1La suggestion de mettre en place un barème indicatif en matière de contribution à l'entretien et à l'éducation de l'enfant date de 1999  [1]. Le rapport Guinchard a donné une nouvelle impulsion au projet  [2] et un groupe de travail restreint  [3] a été constitué par le ministère de la Justice avec mission de proposer des modalités concrètes d'aide au calcul du montant de la contribution à l'entretien et à l'éducation des enfants (CEEE). Le modèle élaboré a servi de base à la circulaire de diffusion d'une table de référence  [4] (Circulaire CIV/06/10 du 12 avril 2010). Dans le même temps, une recherche visant à évaluer cette table de référence a été entreprise : il s'agissait de savoir si les praticiens utilisaient déjà un barème implicite, proche ou éloigné du barème proposé, et si l'adoption de cette table par les praticiens pourrait conduire à modifier les montants de contribution tels qu'ils sont fixés en son absence  [5]

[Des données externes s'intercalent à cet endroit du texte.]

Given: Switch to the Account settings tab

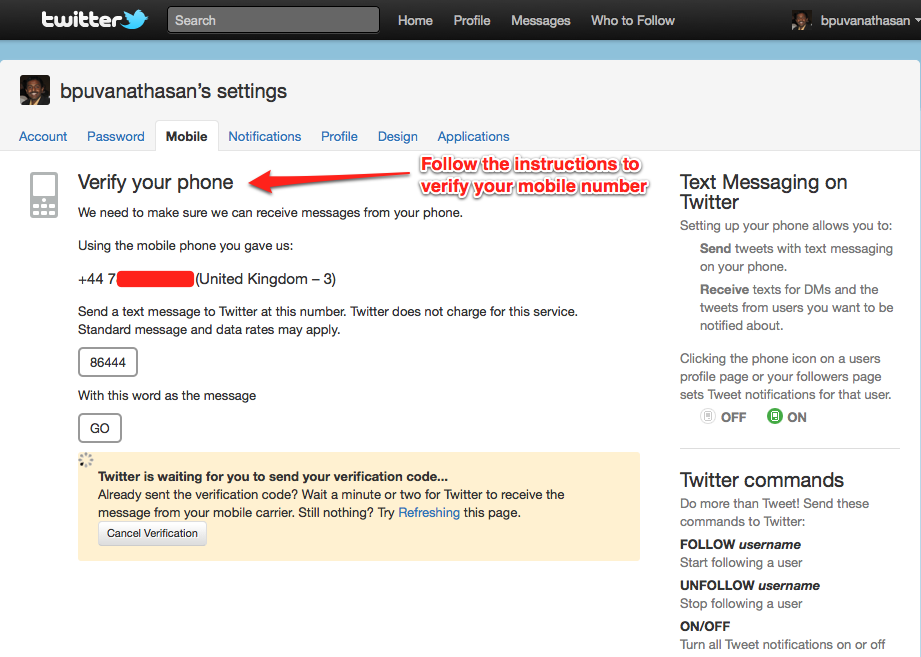Looking at the screenshot, I should (x=43, y=136).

2Cette recherche a permis de déterminer en quoi les choix réalisés à l'occasion de la fabrication de la table étaient conformes aux pratiques antérieures, les contredisaient ou pouvaient permettre de les corriger. En effet, bien que la table de référence ait été conçue à droit constant, ses auteurs ont dû répondre à des questions en suspens, sans solutions univoques dans les textes en vigueur ou dans la jurisprudence. Les réponses retenues s'appuient, dans la mesure du possible, sur le droit positif. Mais elles constituent parfois des choix qui ont été faits par leurs auteurs. Cet article se donne pour objectif d'expliciter ces choix et de les confronter aux résultats de l'analyse des décisions réalisée pour l'évaluation du barème  [6]. On verra ainsi qu'ils ne reflètent pas nécessairement les modes de fonctionnement des juges.

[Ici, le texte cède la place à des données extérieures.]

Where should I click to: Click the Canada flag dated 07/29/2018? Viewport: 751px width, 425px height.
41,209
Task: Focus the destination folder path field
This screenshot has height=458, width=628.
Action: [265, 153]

3Certains de ces choix sont intégrés au fonctionnement même du barème et s'imposent dès lors que l'on utilise la table proprement dite. Ils permettent de préciser des critères de décisions. D'autres relèvent du mode d'emploi de la table. Ils précisent alors plus souvent des règles de priorité entre les différents éléments susceptibles d'être pris en considération pour fixer une CEEE. Au caractère facultatif de l'utilisation de la table de référence s'ajoute donc le caractère facultatif du mode d'emploi qui l'accompagne : on peut envisager que des praticiens qui utiliseraient la table ne retiennent pas pour autant le mode d'emploi. Mais, dans l'un et l'autre cas, l'adoption d'une table de référence par les praticiens lui donnerait une autorité incontestable, au-delà de son caractère facultatif.

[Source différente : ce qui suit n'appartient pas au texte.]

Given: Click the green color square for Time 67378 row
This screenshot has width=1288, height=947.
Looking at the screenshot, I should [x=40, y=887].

Présentation résumée de la table de référence

La construction de la table de référence repose sur l'article 371-2 du code civil, sur quelques principes économiques et sur la volonté de proposer un outil facultatif et simple d'utilisation, de manière à ce qu'il soit facilement mobilisable.
Les besoins de l'enfant (frais d'entretien et d'éducation) sont évalués à partir du concept économique de coût de l'enfant, celui-ci correspondant au revenu supplémentaire dont doit disposer une famille avec enfants pour avoir le même niveau de vie qu'une famille sans enfant.
Partant de ce concept, l'Insee mesure statistiquement un coût moyen et l'exprime en pourcentage du revenu du ménage ; ce coût relatif, qui peut être calculé pour tous les membres d'un ménage, permet d'affecter à chaque membre un poids dans le budget global du ménage ; l'ensemble de ces coûts relatifs constitue une échelle d'équivalence.
L'échelle estimée par l'Insee admet un accroissement du coût relatif de l'enfant à partir de 14 ans, mais, pour simplifier la table de référence, ses concepteurs ont lissé cet accroissement sur l'ensemble de la minorité, ce qui permet de disposer d'une seule table quel que soit l'âge de l'enfant.
L'application de cette échelle permet donc de calculer un coût relatif de l'enfant selon la taille de sa fratrie. Par exemple, un enfant unique coûte 18 % des revenus du ménage tandis que deux enfants coûtent 31 %, soit 15,5 % par enfant.
Pour assurer l'égalité entre les enfants, le calcul du coût relatif de l'enfant est effectué selon le nombre total d'enfants du débiteur d'une contribution, y compris ceux issus d'un autre lit et donc non concernés par la procédure en cours.
Ce coût est ensuite partagé entre les deux parents en proportion de leurs revenus respectifs (hors prestations familiales, hors recompositions familiales), étant entendu que l'un contribue en espèces, tandis que l'autre, qui héberge l'enfant, contribue en nature. Sachant que le coût relatif de l'enfant ne varie pas selon le niveau de revenus des parents, il suffit d'appliquer le taux correspondant aux revenus (nets du montant du RSA, pour s'assurer que le débiteur ne soit pas mis dans une situation financière insoutenable) du seul parent débiteur pour calculer sa CEEE. Le montant obtenu est ensuite adapté en fonction du mode d'hébergement (droit de visite classique ou réduit, résidence alternée).
Cette table de référence est d'une grande simplicité d'usage : elle tient en une page et nécessite le recensement de trois informations relativement simples : le revenu du parent débiteur, le nombre total d'enfants et le mode d'hébergement des enfants concernés par la CEEE. Notons que l'estimation du coût relatif de l'enfant intègre les coûts habituels d'entretien et d'éducation ; il n'est donc nullement besoin de faire référence à tel ou tel coût pour calculer la CEEE, sauf si ce dernier est très spécifique et lié explicitement à l'enfant. Dans ce cas, le juge pourra en tenir compte hors barème.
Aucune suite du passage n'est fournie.